[Текст]:
Продолжая дискуссию о многообразии большевиков, начатую Лилианой Ригой[75], можно отметить, что изучение российского Дальнего Востока позволило выявить еще несколько существенных различий среди членов партии, внесших свой вклад в появление различных группировок и неоднозначность политики партии в целом. Если в московском партийном руководстве было множество революционеров, вернувшихся из Европы, на Дальнем Востоке самыми влиятельными группами были местные (или ссыльные) активисты, а также, после Февральской революции, реэмигранты из США. Опыт совместной с другими социалистами ссылки, а также сравнительная умеренность политики в США, опыт взаимодействия с которой был у части региональных акторов, повлияли на многих дальневосточных большевиков, сделав их более склонными к компромиссу с политическими оппонентами. Раскол социал-демократов на большевиков и меньшевиков произошел в регионе лишь осенью 1917 года; Краснощёков неоднократно пробовал сотрудничать с меньшевиками и эсерами в 1917–1921 годах; в 1920 году Никифоров пусть и ненадолго, но был готов к сотрудничеству с бизнес-элитой Владивостока и белыми офицерами[76]. Чрезвычайная мобильность населения в годы Гражданской войны и намеренная политика размывания региональных групп руководителями, присылаемыми из центра, способствовала тому, что к концу 1922 года партийная элита российского Дальнего Востока в основном состояла из новоприбывших.

[Задания]:
A: Перечислите всех людей, названных по имени или фамилии в отрывке о дальневосточных большевиках.
B: Ответьте по отрывку о дальневосточных большевиках:
(i) Когда в регионе произошел раскол социал-демократов на большевиков и меньшевиков?
(ii) Из какой страны вернулись реэмигранты, ставшие влиятельной группой на Дальнем Востоке после Февральской революции?
(iii) Из кого в основном состояла партийная элита российского Дальнего Востока к концу 1922 года?

[Исходные данные]:
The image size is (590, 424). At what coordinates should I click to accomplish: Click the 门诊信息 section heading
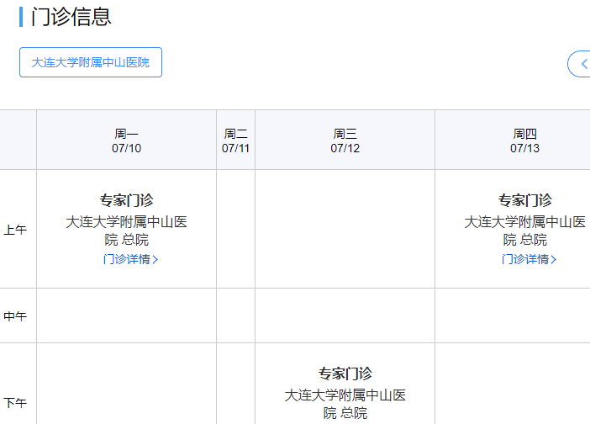71,17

[Ответы к заданиям]:
A: Лилиана Рига, Краснощёков, Никифоров

B:
(i) Осенью 1917 года.
(ii) Из США.
(iii) Из новоприбывших.